Exercise aim: Your answer should be only the lines below from the one with "[Кэмерон Снайдер (Kameron Snyder)] (115, 721)" to the one with "Кэмерон Снайдер (133, 772)", repeated exactly, ends included.

Data for analysis:
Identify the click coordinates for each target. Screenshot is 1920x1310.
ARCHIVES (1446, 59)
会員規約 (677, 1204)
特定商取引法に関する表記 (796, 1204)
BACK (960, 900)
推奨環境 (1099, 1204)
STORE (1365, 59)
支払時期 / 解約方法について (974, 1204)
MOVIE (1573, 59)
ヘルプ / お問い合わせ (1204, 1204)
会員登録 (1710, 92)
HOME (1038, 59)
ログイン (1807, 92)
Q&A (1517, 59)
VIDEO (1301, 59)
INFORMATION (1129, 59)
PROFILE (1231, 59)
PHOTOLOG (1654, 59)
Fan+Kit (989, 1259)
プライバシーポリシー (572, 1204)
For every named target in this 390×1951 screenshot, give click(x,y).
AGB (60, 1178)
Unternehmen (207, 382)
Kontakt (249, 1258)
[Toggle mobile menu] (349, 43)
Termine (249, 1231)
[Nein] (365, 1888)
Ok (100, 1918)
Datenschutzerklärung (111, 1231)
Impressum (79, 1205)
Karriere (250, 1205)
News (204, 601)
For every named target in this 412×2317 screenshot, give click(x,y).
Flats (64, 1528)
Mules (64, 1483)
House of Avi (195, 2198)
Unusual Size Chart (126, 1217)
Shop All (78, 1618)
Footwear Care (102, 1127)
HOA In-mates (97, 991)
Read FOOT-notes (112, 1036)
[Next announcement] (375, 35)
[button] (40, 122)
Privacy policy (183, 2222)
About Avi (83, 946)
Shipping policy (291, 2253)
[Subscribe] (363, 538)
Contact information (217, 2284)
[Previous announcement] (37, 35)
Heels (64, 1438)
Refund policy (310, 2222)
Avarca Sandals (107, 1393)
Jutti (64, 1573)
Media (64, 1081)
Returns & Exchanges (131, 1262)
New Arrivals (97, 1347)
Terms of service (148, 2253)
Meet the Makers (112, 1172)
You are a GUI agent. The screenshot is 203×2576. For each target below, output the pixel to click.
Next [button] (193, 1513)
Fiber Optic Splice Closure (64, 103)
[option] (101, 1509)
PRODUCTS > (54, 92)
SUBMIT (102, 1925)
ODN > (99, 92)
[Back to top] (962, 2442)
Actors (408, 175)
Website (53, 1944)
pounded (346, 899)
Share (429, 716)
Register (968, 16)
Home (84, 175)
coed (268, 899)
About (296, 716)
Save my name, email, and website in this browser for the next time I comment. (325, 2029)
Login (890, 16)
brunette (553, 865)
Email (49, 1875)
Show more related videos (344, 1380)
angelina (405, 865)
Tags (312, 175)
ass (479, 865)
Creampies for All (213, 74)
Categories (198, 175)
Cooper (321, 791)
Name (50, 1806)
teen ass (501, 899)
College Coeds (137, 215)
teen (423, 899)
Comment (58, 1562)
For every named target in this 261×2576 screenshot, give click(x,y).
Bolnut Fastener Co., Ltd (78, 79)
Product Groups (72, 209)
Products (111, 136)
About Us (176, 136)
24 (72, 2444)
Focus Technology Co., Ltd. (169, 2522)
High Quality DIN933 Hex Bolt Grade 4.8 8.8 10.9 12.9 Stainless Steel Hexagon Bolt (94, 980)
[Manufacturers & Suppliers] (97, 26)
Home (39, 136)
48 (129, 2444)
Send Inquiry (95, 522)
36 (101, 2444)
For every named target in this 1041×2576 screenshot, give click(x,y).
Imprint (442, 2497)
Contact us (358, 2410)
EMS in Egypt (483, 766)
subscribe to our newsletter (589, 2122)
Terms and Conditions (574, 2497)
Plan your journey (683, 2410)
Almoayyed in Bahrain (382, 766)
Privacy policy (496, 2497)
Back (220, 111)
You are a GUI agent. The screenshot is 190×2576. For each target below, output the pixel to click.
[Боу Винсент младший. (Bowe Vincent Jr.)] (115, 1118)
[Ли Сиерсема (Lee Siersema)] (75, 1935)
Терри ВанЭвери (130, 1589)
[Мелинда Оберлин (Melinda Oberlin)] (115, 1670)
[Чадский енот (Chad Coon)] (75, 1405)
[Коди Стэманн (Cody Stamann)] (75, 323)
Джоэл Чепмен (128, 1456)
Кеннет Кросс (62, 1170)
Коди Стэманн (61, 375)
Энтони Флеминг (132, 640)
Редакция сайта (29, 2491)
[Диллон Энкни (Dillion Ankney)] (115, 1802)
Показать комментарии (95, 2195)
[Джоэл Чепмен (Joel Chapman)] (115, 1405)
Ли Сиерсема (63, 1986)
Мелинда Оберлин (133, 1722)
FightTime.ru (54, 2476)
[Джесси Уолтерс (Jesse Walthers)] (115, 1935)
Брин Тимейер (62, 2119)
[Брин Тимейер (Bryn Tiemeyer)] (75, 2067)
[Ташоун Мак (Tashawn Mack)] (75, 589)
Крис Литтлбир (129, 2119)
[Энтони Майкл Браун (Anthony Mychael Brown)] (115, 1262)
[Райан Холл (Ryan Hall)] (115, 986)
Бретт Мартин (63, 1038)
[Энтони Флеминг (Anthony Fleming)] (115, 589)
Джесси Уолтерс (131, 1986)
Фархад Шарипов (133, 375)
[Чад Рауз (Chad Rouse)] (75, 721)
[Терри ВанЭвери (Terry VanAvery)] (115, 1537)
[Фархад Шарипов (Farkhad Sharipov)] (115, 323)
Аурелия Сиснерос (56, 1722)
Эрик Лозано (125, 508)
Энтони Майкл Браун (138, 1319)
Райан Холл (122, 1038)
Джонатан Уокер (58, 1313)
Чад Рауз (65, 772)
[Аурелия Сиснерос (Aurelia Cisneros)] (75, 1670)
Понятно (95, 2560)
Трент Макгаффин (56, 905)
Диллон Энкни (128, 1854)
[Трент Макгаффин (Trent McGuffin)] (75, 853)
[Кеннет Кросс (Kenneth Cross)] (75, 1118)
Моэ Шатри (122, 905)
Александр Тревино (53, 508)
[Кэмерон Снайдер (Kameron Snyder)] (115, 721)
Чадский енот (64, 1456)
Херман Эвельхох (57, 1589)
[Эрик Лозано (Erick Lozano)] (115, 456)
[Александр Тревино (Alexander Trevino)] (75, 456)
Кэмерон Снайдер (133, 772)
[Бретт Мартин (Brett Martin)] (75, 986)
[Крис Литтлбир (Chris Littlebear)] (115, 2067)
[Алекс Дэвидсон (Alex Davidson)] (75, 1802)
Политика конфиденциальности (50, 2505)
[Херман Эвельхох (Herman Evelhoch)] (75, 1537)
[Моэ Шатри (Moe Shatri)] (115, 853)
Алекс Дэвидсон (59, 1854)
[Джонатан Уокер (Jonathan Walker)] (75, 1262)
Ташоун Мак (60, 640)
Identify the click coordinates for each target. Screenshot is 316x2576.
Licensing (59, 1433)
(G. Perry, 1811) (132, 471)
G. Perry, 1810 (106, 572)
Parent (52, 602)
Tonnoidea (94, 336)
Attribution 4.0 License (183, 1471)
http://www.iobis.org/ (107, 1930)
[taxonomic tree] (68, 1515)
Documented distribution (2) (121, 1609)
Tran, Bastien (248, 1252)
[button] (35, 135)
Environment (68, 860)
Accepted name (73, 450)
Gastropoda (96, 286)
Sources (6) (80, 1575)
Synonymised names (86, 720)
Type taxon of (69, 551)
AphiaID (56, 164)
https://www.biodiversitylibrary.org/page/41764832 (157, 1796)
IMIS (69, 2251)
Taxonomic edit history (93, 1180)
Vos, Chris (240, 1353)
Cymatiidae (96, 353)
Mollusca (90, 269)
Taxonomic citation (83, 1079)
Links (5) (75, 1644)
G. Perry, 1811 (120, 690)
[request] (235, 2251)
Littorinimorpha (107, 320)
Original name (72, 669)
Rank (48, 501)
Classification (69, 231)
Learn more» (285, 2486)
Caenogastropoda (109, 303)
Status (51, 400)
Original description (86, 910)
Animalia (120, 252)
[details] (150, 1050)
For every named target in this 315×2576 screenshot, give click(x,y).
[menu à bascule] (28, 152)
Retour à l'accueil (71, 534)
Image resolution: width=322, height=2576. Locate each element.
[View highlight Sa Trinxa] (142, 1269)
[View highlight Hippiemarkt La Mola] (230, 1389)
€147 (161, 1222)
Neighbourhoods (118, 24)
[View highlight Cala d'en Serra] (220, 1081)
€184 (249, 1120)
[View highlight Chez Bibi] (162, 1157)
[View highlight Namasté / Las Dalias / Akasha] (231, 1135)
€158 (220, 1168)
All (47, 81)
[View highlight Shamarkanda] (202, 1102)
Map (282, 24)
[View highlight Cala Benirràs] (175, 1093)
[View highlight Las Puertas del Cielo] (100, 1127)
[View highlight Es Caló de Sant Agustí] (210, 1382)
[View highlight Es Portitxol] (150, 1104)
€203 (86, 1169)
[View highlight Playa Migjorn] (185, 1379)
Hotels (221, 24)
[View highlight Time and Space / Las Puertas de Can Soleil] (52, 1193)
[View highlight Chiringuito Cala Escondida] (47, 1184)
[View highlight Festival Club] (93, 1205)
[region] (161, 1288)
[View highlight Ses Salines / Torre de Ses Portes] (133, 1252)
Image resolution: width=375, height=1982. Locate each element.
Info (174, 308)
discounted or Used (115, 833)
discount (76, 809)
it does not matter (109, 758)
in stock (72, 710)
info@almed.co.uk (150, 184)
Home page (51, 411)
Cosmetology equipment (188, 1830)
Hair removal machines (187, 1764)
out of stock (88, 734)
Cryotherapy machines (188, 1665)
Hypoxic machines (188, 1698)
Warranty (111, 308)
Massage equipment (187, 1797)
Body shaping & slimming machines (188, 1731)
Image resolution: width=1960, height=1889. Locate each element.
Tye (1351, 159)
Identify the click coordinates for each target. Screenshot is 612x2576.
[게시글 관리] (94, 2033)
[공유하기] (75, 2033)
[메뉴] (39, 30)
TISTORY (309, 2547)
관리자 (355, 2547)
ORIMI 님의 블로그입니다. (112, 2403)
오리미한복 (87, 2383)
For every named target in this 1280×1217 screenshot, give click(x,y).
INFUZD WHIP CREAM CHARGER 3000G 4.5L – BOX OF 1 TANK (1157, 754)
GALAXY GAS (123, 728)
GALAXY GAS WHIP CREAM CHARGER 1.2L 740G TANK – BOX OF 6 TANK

Answer section:
[Кэмерон Снайдер (Kameron Snyder)] (115, 721)
Чадский енот (64, 1456)
Херман Эвельхох (57, 1589)
[Эрик Лозано (Erick Lozano)] (115, 456)
[Александр Тревино (Alexander Trevino)] (75, 456)
Кэмерон Снайдер (133, 772)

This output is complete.